Canada's spy agency should hand over information that could shed light on whether a British Columbia man found guilty of terrorism was the victim of police manipulation, a court has heard.

Lawyer Marilyn Sandford said she wants the B.C. Supreme Court to order disclosure of all correspondence between the Canadian Security Intelligence Service (CSIS) and the Mounties related to the investigation of her client John Nuttall and his wife Amanda Korody.

Mr. Nuttall and Ms. Korody were found guilty three weeks ago of planning to set off pressure-cooker bombs on the grounds of the B.C. Legislature in 2013.

Their lawyers are scheduled to begin arguments next week that the couple were entrapped and that police manipulated them into carrying out their Canada Day bomb plot.

Ms. Sandford told the court on Tuesday that it appeared as though CSIS had information on Mr. Nuttall's and Ms. Korody's case beyond what the RCMP has so far released.

She pointed to the possible involvement of another individual in the case who may have acted as a source for a CSIS investigation, which Ms. Sandford argued would be "of extreme relevance to the issue of entrapment."

"We require disclosure concerning [the individual] in order to investigate his potential role, if he was a human source, as an agent provocateur who encouraged Mr. Nuttall to commit violent acts," Ms. Sandford told the court.

She referenced wire intercepts disclosed in the earlier trial, which, she said, strongly indicate "that that's what he was doing in the name of Islamic jihadist extremism."

The court heard that documents disclosed by the Mounties consist of little more than a single line from CSIS advising police that Mr. Nuttall may be a national security threat.

"We have the RCMP saying, 'there's nothing here,'" said Ms. Sandford. "Well, there seems to be a lot more here than what meets the eye."

Crown lawyer Peter Eccles opposed the application, insisting that CSIS has no obligation to share information with anyone and that any information would be irrelevant to the defence's case.

The RCMP can ask for information and the spy agency is fully entitled to tell the Mounties "to pound sand," Mr. Eccles told the court.

He also pointed out that the question of entrapment relates to the conduct of the RCMP and not CSIS.

"They had no idea about the CSIS information," Mr. Eccles said. "So how can the presence or absence of CSIS material have an impact on the RCMP's [conduct]?"
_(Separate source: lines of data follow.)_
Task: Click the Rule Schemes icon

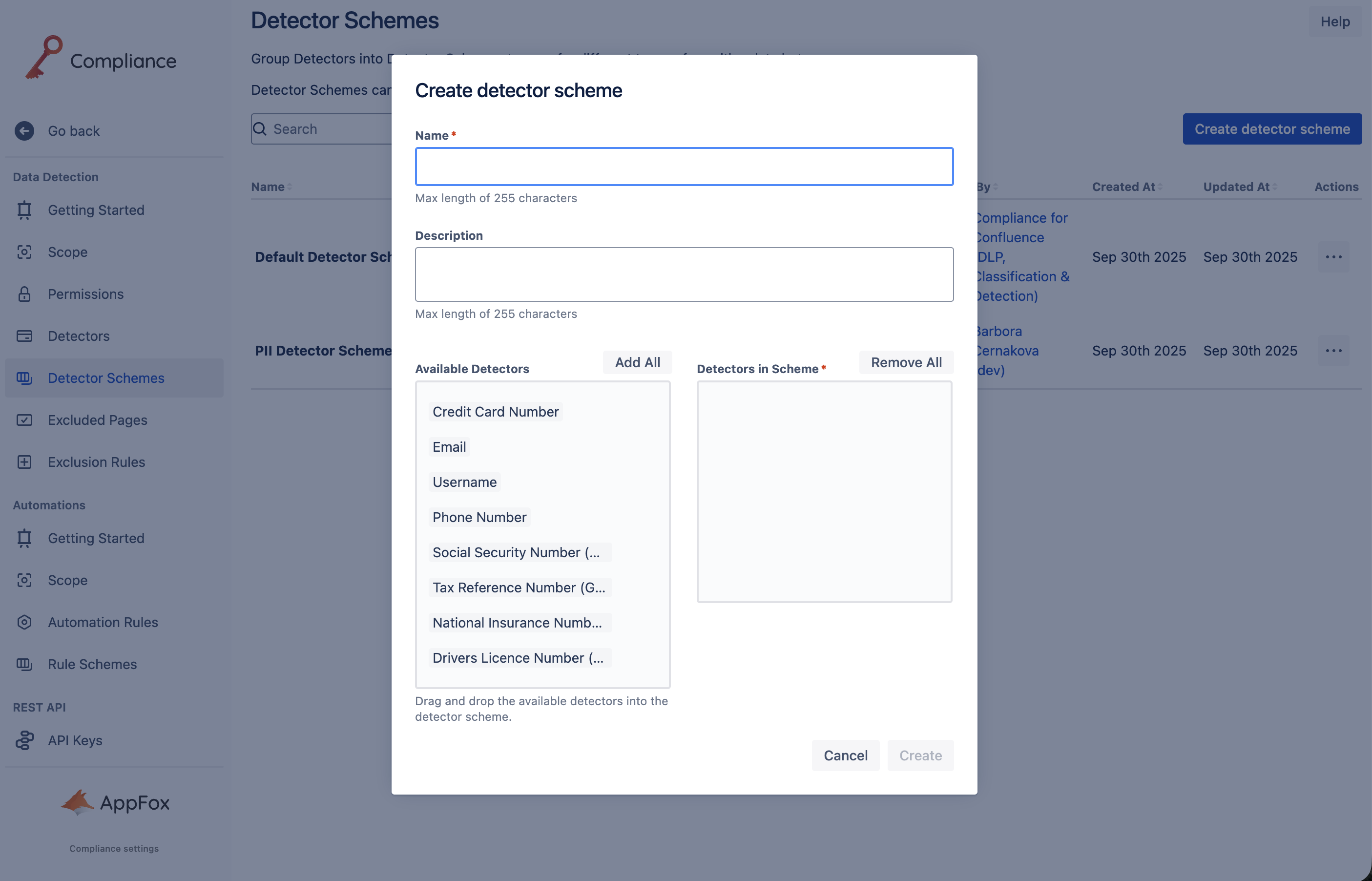Action: (24, 664)
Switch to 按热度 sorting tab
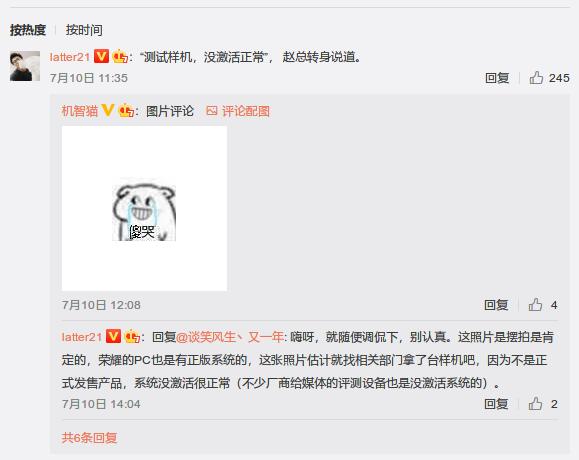Screen dimensions: 579x460 [x=28, y=30]
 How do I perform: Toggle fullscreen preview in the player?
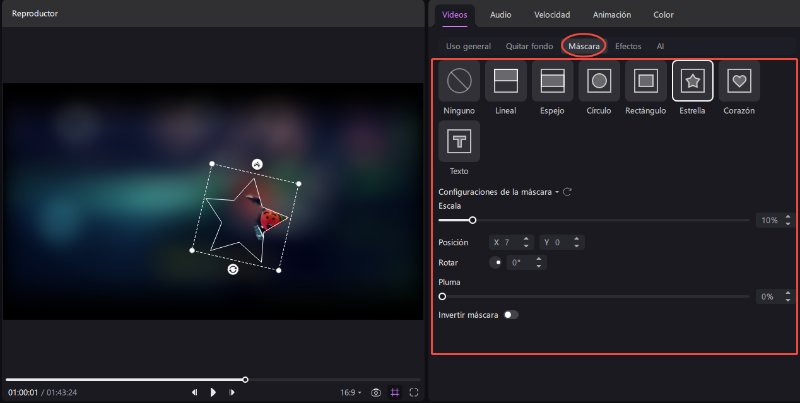coord(414,393)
He accused the defence of embarking on a fishing expedition, calling its "broad, sweeping request" for information from CSIS as "a pure shot in the dark."

Besides its correspondence with the RCMP, defence is asking for disclosure from CSIS for all surveillance information related to Mr. Nuttall and Ms. Korody collected between Jan. 1, 2011 and July 1, 2013, when the pair was arrested.